Question

How do you evaluate `ln 5`?

Answer 1

You can use Newton's method to help a little.

Explanation:

`ln 5` is the zero of the function `f(x) = e^x-5`

If you can calculate `e^x` then you can calculate approximations for `ln 5` using Newton's method...

`f'(x) = e^x`

Starting with an approximation `a_0`, iterate to get better approximations using the formula:

`a_(i+1) = a_i - (f(x))/(f'(x))=a_i - (e^x-5)/e^x=a_i - 1 + 5/e^x`

As for `e^x` you can use the Maclaurin series, which converges for any value of `x`:

`e^x = sum_(k=0)^oo x^k/(k!)`

I would be interested to know how well this method works using a truncated version of this series for `e^x`. How many terms for `e^x` does it require to get a `5` decimal place approximation for `ln 5`?

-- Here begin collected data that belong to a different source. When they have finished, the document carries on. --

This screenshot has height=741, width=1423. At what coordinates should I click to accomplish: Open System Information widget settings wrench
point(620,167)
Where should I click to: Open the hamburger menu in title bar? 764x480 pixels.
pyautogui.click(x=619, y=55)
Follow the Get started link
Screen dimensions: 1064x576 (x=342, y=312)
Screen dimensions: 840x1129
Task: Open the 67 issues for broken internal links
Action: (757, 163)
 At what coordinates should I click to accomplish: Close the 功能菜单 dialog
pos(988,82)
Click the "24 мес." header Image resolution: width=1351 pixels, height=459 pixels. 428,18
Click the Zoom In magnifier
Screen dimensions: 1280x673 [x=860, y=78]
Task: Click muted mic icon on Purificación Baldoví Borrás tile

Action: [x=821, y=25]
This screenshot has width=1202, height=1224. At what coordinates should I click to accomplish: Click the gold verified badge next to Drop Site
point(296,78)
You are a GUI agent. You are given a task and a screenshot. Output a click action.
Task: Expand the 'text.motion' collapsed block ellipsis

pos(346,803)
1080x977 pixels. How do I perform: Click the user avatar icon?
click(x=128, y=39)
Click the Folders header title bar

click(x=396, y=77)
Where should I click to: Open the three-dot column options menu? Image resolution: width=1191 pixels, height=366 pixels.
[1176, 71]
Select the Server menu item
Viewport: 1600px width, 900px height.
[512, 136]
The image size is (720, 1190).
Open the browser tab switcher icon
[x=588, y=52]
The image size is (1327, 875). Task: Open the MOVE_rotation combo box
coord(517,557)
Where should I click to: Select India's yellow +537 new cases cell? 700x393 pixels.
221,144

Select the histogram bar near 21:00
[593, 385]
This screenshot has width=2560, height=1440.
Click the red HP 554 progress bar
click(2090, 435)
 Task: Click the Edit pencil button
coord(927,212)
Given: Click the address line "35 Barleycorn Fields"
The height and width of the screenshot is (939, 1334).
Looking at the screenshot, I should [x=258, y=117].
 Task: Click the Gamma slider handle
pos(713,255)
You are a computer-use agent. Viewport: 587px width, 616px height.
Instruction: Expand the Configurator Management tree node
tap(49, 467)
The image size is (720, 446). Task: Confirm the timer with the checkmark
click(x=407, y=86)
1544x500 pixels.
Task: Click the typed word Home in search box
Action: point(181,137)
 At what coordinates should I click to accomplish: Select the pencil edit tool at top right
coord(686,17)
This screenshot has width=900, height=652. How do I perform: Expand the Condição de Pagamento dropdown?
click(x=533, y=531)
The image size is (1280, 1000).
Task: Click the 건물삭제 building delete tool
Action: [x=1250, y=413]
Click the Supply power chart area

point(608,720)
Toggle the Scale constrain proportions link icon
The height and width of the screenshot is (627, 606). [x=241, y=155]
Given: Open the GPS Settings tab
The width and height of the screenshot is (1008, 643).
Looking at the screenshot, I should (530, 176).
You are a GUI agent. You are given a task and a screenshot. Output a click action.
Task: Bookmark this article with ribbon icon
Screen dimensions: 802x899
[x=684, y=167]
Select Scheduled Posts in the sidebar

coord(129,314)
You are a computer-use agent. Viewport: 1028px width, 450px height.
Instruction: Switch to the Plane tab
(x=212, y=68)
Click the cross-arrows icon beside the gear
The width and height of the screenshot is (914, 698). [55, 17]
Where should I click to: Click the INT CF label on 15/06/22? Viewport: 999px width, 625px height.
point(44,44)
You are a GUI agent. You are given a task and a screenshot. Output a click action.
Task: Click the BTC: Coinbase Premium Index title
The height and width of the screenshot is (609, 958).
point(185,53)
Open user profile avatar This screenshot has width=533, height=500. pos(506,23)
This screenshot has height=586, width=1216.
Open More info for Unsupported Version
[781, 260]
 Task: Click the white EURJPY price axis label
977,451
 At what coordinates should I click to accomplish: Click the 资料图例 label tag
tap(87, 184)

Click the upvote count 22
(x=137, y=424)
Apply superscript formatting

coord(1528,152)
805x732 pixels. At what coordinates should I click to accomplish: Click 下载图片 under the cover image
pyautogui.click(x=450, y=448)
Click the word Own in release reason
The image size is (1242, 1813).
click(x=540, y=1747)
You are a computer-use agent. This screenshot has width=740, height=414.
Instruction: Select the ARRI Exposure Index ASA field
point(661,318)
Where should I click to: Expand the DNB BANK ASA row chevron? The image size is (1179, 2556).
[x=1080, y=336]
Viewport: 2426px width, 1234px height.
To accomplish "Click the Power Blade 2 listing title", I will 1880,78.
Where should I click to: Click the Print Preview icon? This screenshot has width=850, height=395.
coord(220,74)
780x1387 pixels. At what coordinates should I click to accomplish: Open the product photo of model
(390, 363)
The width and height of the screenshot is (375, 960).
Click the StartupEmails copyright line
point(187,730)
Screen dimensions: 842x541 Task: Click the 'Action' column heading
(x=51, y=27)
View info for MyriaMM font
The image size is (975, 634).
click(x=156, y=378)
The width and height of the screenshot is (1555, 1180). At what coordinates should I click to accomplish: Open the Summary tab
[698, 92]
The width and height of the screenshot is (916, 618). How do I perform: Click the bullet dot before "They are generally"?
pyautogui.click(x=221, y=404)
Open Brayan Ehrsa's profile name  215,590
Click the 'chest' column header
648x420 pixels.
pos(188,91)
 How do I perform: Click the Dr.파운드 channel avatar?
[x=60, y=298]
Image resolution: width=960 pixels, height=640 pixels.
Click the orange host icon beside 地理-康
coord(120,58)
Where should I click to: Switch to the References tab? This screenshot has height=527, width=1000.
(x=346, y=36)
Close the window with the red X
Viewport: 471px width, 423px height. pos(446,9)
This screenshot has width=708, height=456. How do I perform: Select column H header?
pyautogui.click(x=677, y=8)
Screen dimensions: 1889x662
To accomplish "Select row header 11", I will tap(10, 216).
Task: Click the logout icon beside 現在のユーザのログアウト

I may dig a little deeper...

Using `sum_(k=0)^9 x^k/(k!)` as an approximation for `e^x` and Newton's method, the approximation for `ln 5` I found was:

`ln 5 ~~ 1.6094454239`

Using `sum_(k=0)^10 x^k/(k!)` I found:

`ln 5 ~~ 1.6094389965`

Compare those with the proper value:

`ln 5 ~~ 1.6094379124`

If you do want to evaluate:

`sum_(k=0)^10 x^k/(k!)`

then it may be easier to use the form:

`sum_(k=0)^10 x^k/(k!) = 1+x(1+x/2(1+x/3(1+x/4(1+x/5(1+`

`x/6(1+x/7(1+x/8(1+x/9(1+x/10)))))))))`